5 Habits of Emotionally Stable People
Some people are surprisingly serene in any situation, while others are characterized by feeling incapable of facing their emotions. The latter are constantly overwhelmed and wonder whether they are prepared to respond to the events that they are presented with.
Achieving emotional stability doesn’t have to be difficult; all we need to do is make small internal changes that will help us accept and control our emotions in the most effective way. Below are 5 habits of emotionally stable people that show us how we can manage our emotions.
1. Instead of reacting, they respond.
Emotionally stable people stop for a moment to think and control the whirlwind of emotions that has unfolded within them. In this way, they are able to disconnect and gain perspective on the situation, which allows for an appropriate response that is less intense than the impulse of the initial emotional reaction.
You should always keep a cold head, a warm heart, and a long hand, Confucius once said. When we react on the spot, our emotions control us and our impulses burst. We aren’t ourselves if we act in this moment.
If you feel bad after confronting a person or a situation, it means that you have reacted to your emotions, which is radically different from responding to them. Responding to your emotions will make you feel like you worked through the situation with integrity and respect.
2. They honor the realness of their emotions.
Imagine that you are facing divorce or separation, that you’ve been fired from your job, or that someone close to you has left, never to return. How would you feel? Naturally, you would feel very sad, nervous, or afraid in the face of uncertainty. Why fight against these feelings?
People who are emotionally stable don’t fight their emotions, but rather keep them by their side and listen to them. In other words, they understand that how they feel forms a part of what is happening and each emotion fulfills a purpose. For this reason, they let their thoughts flow and investigate their emotions.
By managing their inner world this way, they don’t feel trapped by their emotions and they don’t run from the future or the past. If one does not accept one’s emotions, they can take on a negative meaning and this negative meaning can stay forever be attached to those memories.
3. They look inwards and sincerely empathize with their authentic self.
Stable people do something that most human beings don’t take seriously: they reflect on what really makes them feel good and how they can create a steady flow of little pleasures.
Making a huge list of everything that makes us feel good is a great act of self-love.

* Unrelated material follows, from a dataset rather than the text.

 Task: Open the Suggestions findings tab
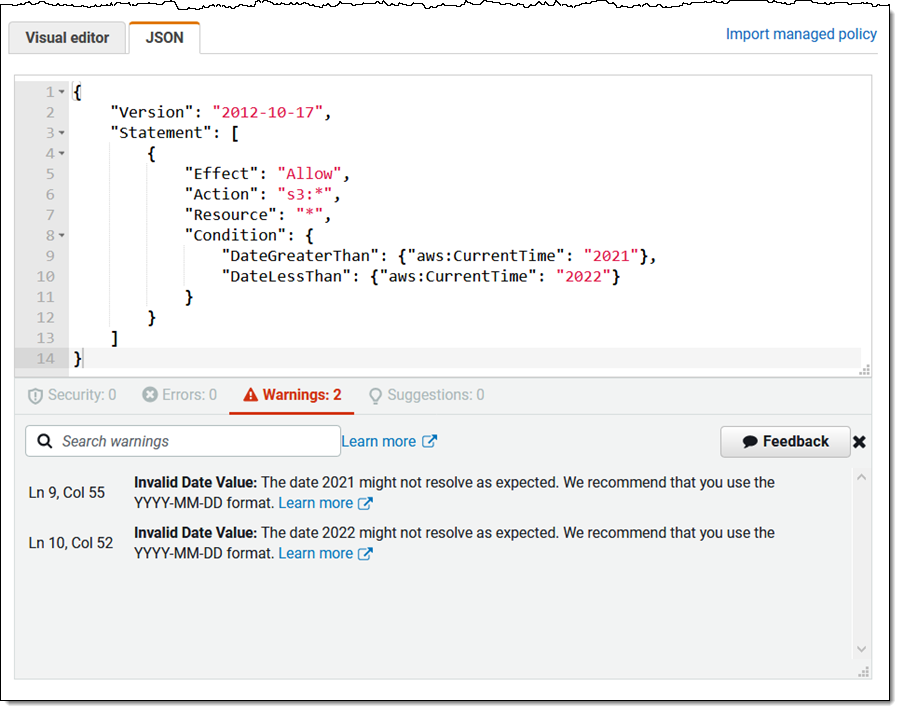coord(426,395)
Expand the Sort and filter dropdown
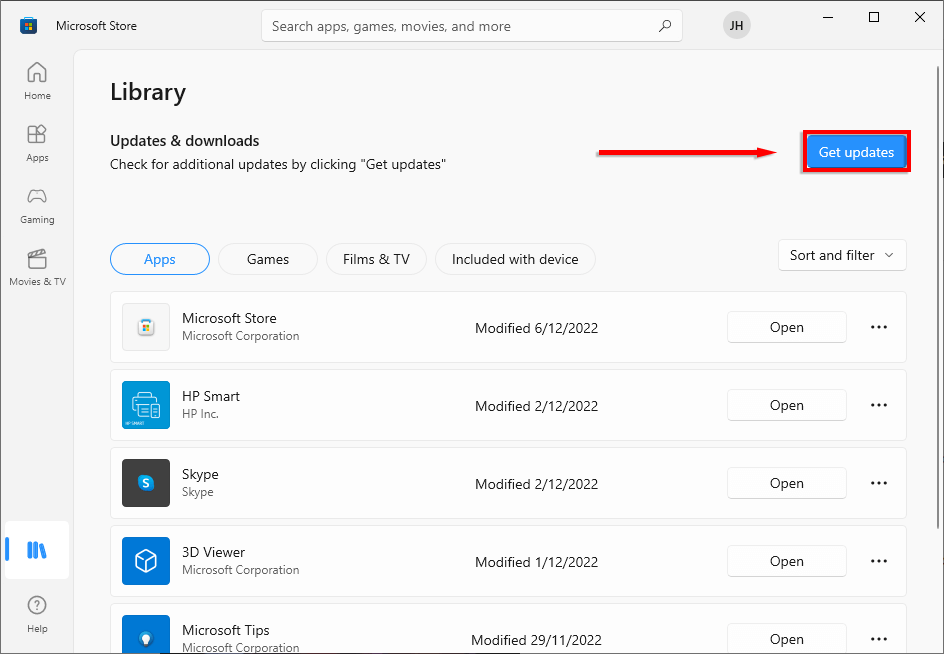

But it doesn’t help if you make the list but never put it into practice, so we must carry out at least one of these actions every day. Practicing self love gives us great power; it means we don’t need to rely on external factors — people or things — to feel good.
4. They move to clear their minds.
When we feel sad, stressed, or anxious, we can’t get out of our heads or away from the rush of feelings that comes down upon us. One way to reconnect with ourselves is through movement.

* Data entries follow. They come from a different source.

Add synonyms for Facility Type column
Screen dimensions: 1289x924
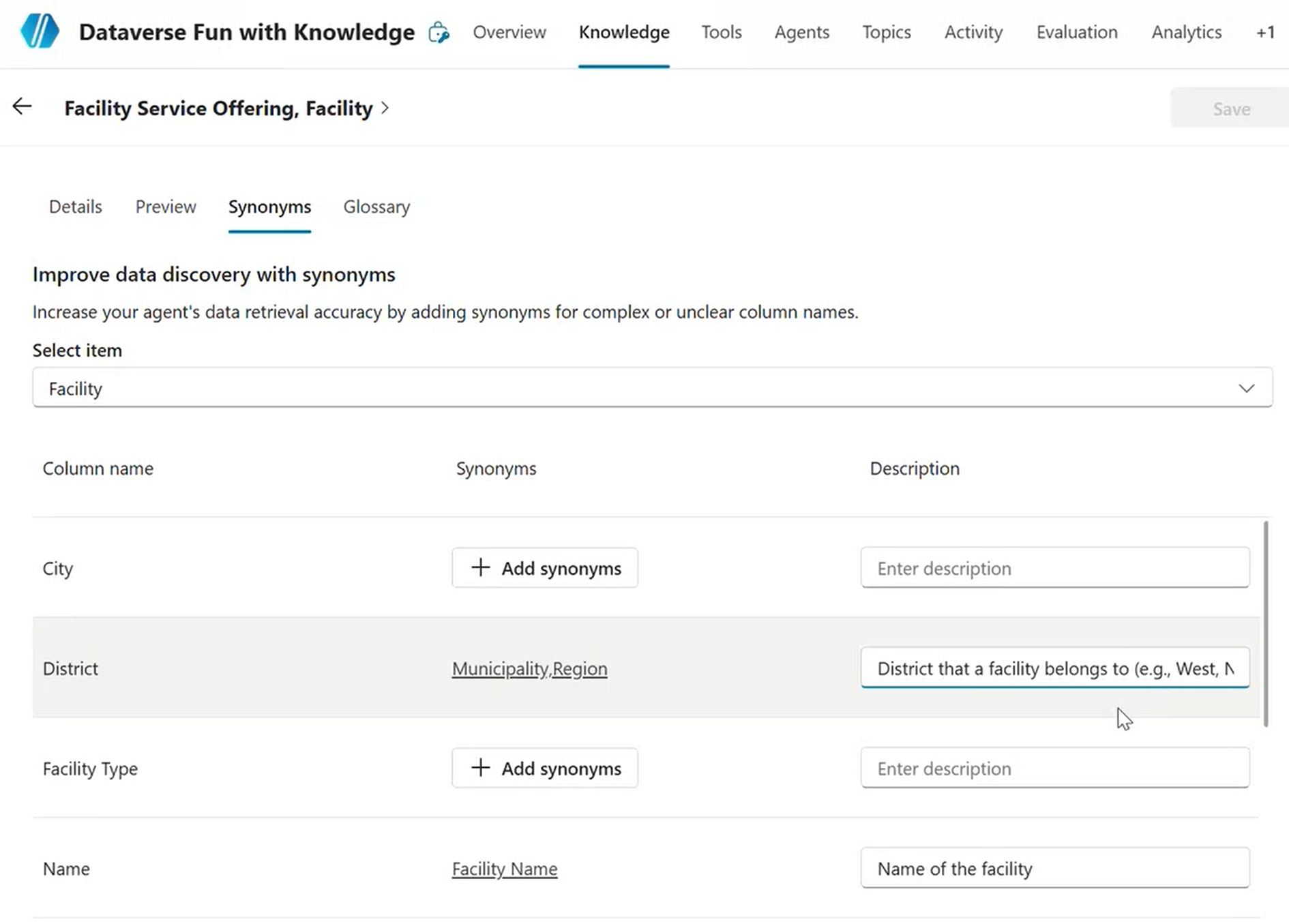[x=544, y=769]
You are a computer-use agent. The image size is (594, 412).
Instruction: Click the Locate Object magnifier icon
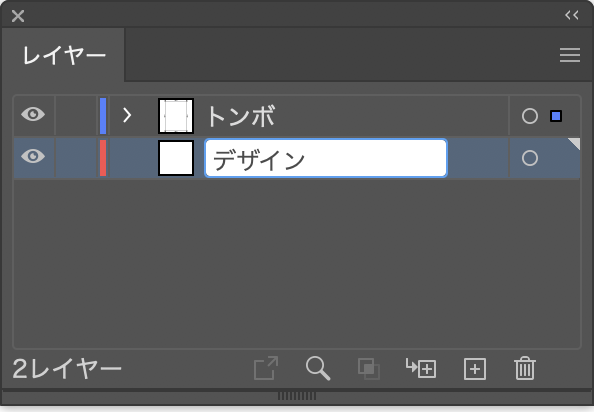click(x=318, y=368)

Moving around and being active helps us gain more perspective, stimulates our nerves, and makes us feel alive. Although it’s probably not something that we’re not used to doing and it might make us feel weird, dancing to our favorite music is a great way to take care of our emotional well-being.
5. They practice gratitude every day.
Being grateful is tremendously beneficial for our emotional stability, since it teaches us to find something positive or learn something in every situation.
To cultivate gratitude, we can try to sharing three things we are grateful for every day with the people around us. This just involves bringing to mind the positive aspects of each day so that we realize there are things that truly make us feel good.
Taking care of our emotional wellbeing makes us feel really good and helps us make the most of our lives. When we feel emotionally stable, we can focus on our dreams, live up to our expectations, and feel connected with ourselves. In this way, we will be a lot more productive and make more and better decisions, which will result in better psychological and physical health.